Are You Addicted to Carbs?

We aren’t really sure what causes cravings for specific foods; more research needs to be done in order to understand the human appetite. However, mounting research suggests a strong link between hunger and low blood sugar; this may explain (in part, at least) cravings for high-carb foods. Other research suggests the connection behind mind, mood and food may be explained by a serotonin deficiency.

Serotonin is a neurotransmitter that decreases feelings of anxiety, pain and stress, and some experts think that carbohydrate addicts have a naturally low level of serotonin. Here, you’ll learn that carbohydrate addiction is possible, as well as some of the science behind a low-carb diet.

What is an addiction to carbohydrates?Here, “addiction” and “craving” are used almost interchangeably, and they describe a theory on the relation between carbs, insulin and your appetite. Your body uses insulin to convert starches, sugars and other foods into the energy it needs; eating carbs raises your insulin, which lowers your blood sugar level. Then, you end up craving more food- and some people crave carbohydrates above all else.

Some experts recommend a diet so low in carbs that your insulin response declines and others suggest that choosing low-GI foods can do the same thing. There isn’t enough research to say whether one approach is better than the other, and responses vary from one individual to the next.

What can I expect if I lower my carbohydrate intake? A very low-carb diet is very likely to be lacking in certain nutrients found in plants; people on an Atkins-type diet may not get sufficient fiber, vitamins and minerals. If the imbalance is too great, problems like constipation can result.

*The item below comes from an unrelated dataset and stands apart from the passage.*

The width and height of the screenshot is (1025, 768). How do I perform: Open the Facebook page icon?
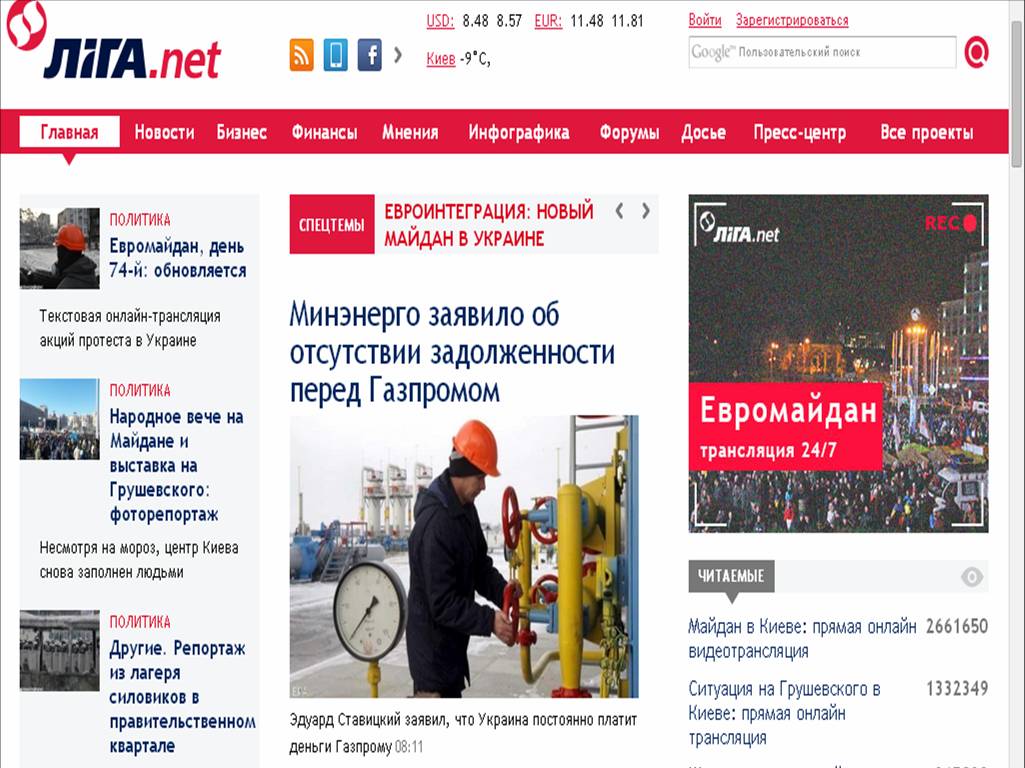(369, 55)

What am I missing if I go low-carb? The AHA (American Heart Association) recommends that you eat a diet rich in a variety of low-fat and low-cholesterol foods. While watching your caloric intake is important in weight loss, people still need a full, balanced diet each day. The optimum diet contains about 45-65% carbohydrates from fruits, vegetables and whole grains.

Low carb diets are likely to be deficient in fiber, B vitamins and other minerals like potassium. To make sure you get all the nutrients you need, eat non-processed fruits and vegetables, lean meat, and low-fat dairy products (and save the sweets for special occasions!) Research suggests that eating breakfast and two other balanced meals is a good way to control hunger and carbohydrate cravings; people with diabetes may need to eat smaller meals throughout the day to control their insulin response.

It is indeed possible to be addicted to carbohydrates, either through a low serotonin level or a conditioned response. However, adopting an extremely low-carb diet may not be the way to attain weight loss- eating a variety of foods from all the major food groups is a way to break the addiction and still get all the nutrients you need.